痛々しくて痛い
「『同期に対してただ仕事に関する相談や確認をしてるだけ。自意識過剰。勘違い男』とか返しやがった」

「そ、それは…」


生まれてこのかた男女交際などした事はなく、その前段階の駆け引きの仕方さえ良く分かっていない私だけれど、渡辺さんのそのやり方はどの角度から見ても相手を振り向かせるどころか、逆効果にしかならない最悪なもののように思う。

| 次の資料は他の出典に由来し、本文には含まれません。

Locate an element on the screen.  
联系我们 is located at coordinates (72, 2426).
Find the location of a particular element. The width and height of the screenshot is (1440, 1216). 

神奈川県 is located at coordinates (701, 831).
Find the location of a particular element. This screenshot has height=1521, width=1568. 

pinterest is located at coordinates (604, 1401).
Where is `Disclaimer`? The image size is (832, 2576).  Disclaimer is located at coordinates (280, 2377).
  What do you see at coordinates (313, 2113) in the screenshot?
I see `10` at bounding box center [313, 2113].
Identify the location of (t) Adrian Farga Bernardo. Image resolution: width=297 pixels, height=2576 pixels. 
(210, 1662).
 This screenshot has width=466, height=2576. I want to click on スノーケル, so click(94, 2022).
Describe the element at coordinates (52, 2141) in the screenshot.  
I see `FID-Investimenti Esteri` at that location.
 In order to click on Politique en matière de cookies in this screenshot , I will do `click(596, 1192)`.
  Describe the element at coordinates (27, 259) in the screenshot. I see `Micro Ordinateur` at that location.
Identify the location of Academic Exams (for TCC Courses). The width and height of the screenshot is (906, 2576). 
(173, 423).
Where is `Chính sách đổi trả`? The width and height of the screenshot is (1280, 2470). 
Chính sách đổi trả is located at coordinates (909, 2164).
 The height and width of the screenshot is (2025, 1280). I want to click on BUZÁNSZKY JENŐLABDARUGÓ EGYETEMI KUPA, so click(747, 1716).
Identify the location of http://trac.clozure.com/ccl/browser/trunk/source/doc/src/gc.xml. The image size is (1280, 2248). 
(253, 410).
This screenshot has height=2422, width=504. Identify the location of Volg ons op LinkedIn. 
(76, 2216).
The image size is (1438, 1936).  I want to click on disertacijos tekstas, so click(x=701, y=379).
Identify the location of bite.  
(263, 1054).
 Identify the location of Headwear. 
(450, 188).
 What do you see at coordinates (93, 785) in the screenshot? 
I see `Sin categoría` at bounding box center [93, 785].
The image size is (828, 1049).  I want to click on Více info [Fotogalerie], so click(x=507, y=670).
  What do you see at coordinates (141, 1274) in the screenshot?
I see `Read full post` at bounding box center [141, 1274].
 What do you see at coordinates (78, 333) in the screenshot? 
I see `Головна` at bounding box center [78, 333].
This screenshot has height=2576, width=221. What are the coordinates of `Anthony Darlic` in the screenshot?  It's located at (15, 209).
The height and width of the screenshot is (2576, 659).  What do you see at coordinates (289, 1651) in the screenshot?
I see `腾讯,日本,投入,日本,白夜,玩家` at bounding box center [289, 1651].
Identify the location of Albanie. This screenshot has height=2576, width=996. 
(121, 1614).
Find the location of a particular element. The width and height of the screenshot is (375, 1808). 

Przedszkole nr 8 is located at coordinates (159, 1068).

それとも、『どうせ振られるんならとことん嫌われてやれ』とでも考えたのだろうか。


「山本と高橋も渡辺の事を後押ししてるような感じだったし、こりゃまともに取り合ってても無駄だなと思って、アイツらとは距離を置く事にしたんだ。研修期間も残り少なくなってたし、配属先もそれぞれバラバラだったから、まぁ、ここで仲違いしても、さほど影響はないよな、と」

「全然気が付きませんでした…」

「そりゃあ、周りに目がある時は無難に対応してたから。でも、絶対にこっちからは近寄らなかったし、メールと着信は完全に無視してた。あっちも、さすがに入社早々目立ったトラブルを引き起こす気はなかったみたいで、何も言って来なかったしな。『何だ。あっけなく解決したじゃないか』なんて安心してたら、あのアルバム事件だよ」


「事件」という表現に、ギクリとしたのと同時に私の胸はひどく痛んだ。


やはり麻宮君の中では、あの日の出来事は、忌まわしいものとして記憶に刻まれているのだなと。